In my view (under graduate degree in Electrical Engineering, a year of EE graduate work, 3 years in Law School) Fairfax County is more than generous, particularly considering, as Walter Williams often points out, students in the College of Education at almost any university have the lowest college board entrance exam scores.
And, as far as "free" work after hours goes, Until I retired a couple years ago, the only job I ever worked at where I didn't consistently work far more than 40 hours/week, was a 4 year stint at the Federal Government. In the private sector, once you are outside the hourly wage category, you work enough hours to get the job done.

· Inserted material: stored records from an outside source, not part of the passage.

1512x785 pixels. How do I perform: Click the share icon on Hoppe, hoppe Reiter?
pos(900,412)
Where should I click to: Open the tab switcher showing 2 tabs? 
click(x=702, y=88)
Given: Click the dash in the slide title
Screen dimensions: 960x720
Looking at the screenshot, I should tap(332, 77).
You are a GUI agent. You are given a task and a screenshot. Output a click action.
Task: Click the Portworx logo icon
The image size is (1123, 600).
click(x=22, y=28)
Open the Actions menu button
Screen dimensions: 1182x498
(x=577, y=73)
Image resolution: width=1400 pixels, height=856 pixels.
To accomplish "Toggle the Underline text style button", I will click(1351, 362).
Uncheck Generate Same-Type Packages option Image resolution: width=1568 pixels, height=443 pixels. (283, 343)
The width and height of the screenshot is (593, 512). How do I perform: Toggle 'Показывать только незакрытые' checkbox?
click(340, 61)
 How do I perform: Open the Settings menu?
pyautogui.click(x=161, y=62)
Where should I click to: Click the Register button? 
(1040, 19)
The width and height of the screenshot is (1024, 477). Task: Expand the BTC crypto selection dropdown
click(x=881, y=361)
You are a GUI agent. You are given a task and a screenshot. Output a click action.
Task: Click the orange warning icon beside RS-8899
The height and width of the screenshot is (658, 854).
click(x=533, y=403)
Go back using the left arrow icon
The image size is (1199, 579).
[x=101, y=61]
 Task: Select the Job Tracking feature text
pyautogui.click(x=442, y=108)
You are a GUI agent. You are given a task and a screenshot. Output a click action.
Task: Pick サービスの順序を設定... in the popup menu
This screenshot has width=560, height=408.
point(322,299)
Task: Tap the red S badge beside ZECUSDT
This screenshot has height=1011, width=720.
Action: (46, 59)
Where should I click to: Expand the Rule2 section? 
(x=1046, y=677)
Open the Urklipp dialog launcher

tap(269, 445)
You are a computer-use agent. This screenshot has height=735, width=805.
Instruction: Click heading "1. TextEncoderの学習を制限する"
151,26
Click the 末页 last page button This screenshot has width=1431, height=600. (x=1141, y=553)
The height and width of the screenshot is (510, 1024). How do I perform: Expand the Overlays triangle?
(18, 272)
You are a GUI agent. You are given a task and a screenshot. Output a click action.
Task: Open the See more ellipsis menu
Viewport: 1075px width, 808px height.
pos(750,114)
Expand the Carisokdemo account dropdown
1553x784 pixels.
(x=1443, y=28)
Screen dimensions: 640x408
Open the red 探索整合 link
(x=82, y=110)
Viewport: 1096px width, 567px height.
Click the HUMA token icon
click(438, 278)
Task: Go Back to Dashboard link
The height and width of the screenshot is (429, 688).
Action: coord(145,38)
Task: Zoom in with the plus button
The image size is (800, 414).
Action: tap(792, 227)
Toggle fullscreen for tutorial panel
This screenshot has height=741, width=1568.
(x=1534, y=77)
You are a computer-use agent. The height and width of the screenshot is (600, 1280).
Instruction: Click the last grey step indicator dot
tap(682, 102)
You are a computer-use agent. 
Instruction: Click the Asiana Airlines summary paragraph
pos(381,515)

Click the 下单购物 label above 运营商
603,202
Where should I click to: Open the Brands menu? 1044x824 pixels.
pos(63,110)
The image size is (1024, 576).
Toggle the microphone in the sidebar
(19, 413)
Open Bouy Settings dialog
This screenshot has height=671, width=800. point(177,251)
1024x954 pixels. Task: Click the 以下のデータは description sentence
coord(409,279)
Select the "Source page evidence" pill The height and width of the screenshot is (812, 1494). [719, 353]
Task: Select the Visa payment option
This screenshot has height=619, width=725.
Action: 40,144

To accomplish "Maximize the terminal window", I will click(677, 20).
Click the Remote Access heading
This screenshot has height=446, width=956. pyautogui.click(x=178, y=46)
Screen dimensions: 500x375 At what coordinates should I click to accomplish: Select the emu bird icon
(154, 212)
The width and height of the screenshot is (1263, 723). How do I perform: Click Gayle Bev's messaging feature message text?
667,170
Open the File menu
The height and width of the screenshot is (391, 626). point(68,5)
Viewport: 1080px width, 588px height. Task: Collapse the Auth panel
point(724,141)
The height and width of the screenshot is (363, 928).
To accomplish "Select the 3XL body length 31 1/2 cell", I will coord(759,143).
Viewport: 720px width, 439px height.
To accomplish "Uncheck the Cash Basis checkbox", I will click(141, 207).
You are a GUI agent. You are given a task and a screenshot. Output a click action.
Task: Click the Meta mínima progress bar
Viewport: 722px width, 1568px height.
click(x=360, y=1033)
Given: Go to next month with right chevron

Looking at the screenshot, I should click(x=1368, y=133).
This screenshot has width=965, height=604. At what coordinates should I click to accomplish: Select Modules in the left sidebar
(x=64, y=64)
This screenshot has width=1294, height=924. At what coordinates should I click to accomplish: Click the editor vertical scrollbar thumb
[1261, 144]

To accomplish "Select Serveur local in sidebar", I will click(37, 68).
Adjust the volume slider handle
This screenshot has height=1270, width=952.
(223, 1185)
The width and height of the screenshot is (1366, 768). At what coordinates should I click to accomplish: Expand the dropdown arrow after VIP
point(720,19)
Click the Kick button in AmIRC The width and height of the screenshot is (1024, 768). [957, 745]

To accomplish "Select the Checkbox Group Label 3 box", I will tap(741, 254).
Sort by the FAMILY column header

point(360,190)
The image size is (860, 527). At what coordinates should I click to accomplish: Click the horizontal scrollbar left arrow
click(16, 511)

Incidently, our local property taxes in Fairfax County have increased 15% to 18% a year for the last 4 years, the vast majority of which revenue goes to fund the school system. However, the Superintendent of Schools has been interviewed in the local paper complaining that the taxpayers of the county were not adequately funding the school system. We now pay more in county property taxes than the entire mortgage, taxes and insurance costs were for the first house we had in the County.
Jack
To reach the high levels on the salary schedule, it takes you decades of teaching. It takes years just to bump up a decent amount.
And if you leave a district, you are back at where you started....they put you on the bottom pay rung at that district. You can't move unless you want to take a pay cut.
Out here in flyover country, starting salaries are in the low 20,000's.
Salaries are higher out east due to increased union power in some cases, but also just due to increased cost of living.